Made with Michigan Craft Beef from Moraine Park Farms (locations in Zeeland and Ontonagon), these smash burgers are antibiotic and hormone-free and sustainably produced. The farm’s cattle are “fed both pasture and agricultural by-products like spent brewer’s hops, cherry concentrate and apple pulp, giving the beef a lean and robust flavor profile,” says co-owner Leslie Bilbey. Bilbey runs the restaurant with her husband, Josh Gray, and brother-in-law/general manager/cook Jeff Gray. The menu is rounded out with hand-cut fries (shareable baskets that could be a meal on their own) and shakes made with MOOville ice cream. Leslie’s faves: garlic parmesan fries, peanut butter shake and the La Montaña burger— grilled jalapeños and onions, cream cheese, lettuce, tomato, chipotle mayo. Oakwood took over the old Ham Bonz space on 8th Street after the team gutted and remodeled it, installing a garage door that opens up to a patio. This summer they also completed the renovation of a 1962 camper, which they turned into a shaved ice stand, featuring local syrup vendors including Northwoods Soda & Syrup and their draft root beer.

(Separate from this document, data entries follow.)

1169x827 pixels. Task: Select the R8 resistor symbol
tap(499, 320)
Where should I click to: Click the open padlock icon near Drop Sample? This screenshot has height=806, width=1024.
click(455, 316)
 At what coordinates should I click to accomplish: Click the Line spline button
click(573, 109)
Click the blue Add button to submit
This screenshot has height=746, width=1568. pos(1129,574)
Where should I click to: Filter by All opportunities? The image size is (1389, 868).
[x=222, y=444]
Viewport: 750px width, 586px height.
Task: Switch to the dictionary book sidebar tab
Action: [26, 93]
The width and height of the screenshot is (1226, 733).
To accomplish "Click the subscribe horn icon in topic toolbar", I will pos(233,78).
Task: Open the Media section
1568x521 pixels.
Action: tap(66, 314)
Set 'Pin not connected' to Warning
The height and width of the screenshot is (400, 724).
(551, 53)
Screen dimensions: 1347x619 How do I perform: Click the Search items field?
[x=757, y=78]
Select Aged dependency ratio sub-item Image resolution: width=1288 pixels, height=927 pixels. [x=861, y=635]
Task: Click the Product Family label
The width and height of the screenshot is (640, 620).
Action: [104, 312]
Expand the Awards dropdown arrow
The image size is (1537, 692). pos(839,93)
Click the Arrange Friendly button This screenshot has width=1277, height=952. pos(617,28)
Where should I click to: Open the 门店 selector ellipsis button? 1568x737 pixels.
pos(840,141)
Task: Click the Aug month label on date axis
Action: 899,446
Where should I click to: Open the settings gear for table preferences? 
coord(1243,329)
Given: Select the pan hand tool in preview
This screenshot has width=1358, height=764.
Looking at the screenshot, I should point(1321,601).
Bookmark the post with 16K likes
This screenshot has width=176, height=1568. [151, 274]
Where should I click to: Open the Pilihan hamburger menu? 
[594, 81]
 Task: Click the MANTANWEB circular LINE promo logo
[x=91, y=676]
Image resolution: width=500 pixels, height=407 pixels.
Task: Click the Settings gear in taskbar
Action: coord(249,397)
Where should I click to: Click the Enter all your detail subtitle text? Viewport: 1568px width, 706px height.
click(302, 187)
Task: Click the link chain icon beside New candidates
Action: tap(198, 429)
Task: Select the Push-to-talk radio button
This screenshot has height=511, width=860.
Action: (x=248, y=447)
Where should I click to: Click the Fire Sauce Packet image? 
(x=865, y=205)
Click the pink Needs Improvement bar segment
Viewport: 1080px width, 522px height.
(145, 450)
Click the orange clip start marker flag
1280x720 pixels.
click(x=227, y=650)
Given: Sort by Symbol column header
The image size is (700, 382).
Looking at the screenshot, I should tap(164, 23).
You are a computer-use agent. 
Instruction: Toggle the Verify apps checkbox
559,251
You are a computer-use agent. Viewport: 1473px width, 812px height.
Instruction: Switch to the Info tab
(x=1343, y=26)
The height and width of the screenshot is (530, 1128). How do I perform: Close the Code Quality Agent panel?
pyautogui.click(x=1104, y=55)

Owners Timothy and Kathy Bergstrom started flipping patties in June 2020 inside their food truck at the Menards parking lot. Their fanbase grew large enough for them to open a brick-and-mortar restaurant (during a pandemic) near Chums Corner in December 2020. When you take a look at the menu, you’ll see why—do you want a burger with bacon and raclette, wild mushroom and leek duxelles, a Crabby Patty with sundried tomato aioli? Order up a root beer or orange cream float, made with Moomers ice cream and Northwoods Soda, while you chew over the choices.
Owner Paul Barbas is keeping it simple: grilled onions, pickles, ketchup and mustard—and that’s it. Burgers from his childhood, he says. “You can add cheese, but we’re not offering lettuce, tomato or other toppings—this is the way our burgers come.” The bun is 3.5 inches, a little larger than a slider, and you can get one patty for $2.50 or a double for $4.25. Bundles of three, six and seven burgers are also available. “With food prices constantly going up, the goal was to create a product that was price point driven,” Paul says. The way he does this is by offering takeout and delivery only, which lowers operating costs, thus lowering the price of these classic little burgs.